Tuesday, December 16, 2025

With Walls of Wire and Whisky

What would it be like to live in constant, unrelenting, physical pain? I'm lucky not to live with such a condition but the protagonist of 1949's The Small Back Room is not so fortunate. After films of famed visual splendour, The Red Shoes and Black Narcissus, the directing duo of Michael Powell and Emeric Pressburger turned to this small film noir about one man's struggle with pain and mortal fear while doing his job and living his life. There are a couple creative decisions in the film that don't quite hold water, but mainly it's impressive.

David Farrar and Kathleen Byron star in the film, the two having appeared together in Black Narcissus. Byron had the more interesting role in that film, here it's Farrar who takes centre stage as Sammy, a bomb squad and weapons technician on the home front during World War II. He has a prosthetic limb that causes him constant pain and he struggles with the urge to get blind drunk in order to manage it. Though, as he says, the whisky doesn't make the pain go away, it only makes him care about it less.

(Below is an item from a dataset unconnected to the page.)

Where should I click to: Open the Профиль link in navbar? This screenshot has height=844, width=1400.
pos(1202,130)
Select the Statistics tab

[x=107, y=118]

Byron is Susan, his steady, supportive girlfriend, at least until they have a row, which I consider one of the film's weak points. Her motivation for it isn't at all clear after she'd stood by him for so long. It's not exactly a movie about alcoholism, in fact no-one's telling Sammy he ought to go cold turkey, just that he oughtn't drink for the wrong reasons. A surrealistic sequence in which he struggles not drink a special bottle of scotch he'd been saving for celebrating the end of the war is interesting in itself but sits oddly with the rest of the film. I suppose The Red Shoes makes a similar abrupt shift from procedural to phantasmagoria but it doesn't quite work here. Maybe because The Red Shoes, after all, is about two sides of the same coin; art as it's made and art as it takes effect on the mind of the audience and artist.

The Small Back Room is better in scenes where Sammy is negotiating with military brass with outdated and bureaucratic attitudes or when he's confronting the deadly, technical problems of the booby trapped canisters Germans have been dropping on England. The scenes between Farrar and Byron are mostly quite lovely, too. We should all be so blessed to have a stalwart and sensitive girl like Susan in our lives.

The Small Back Room is available on The Criterion Channel.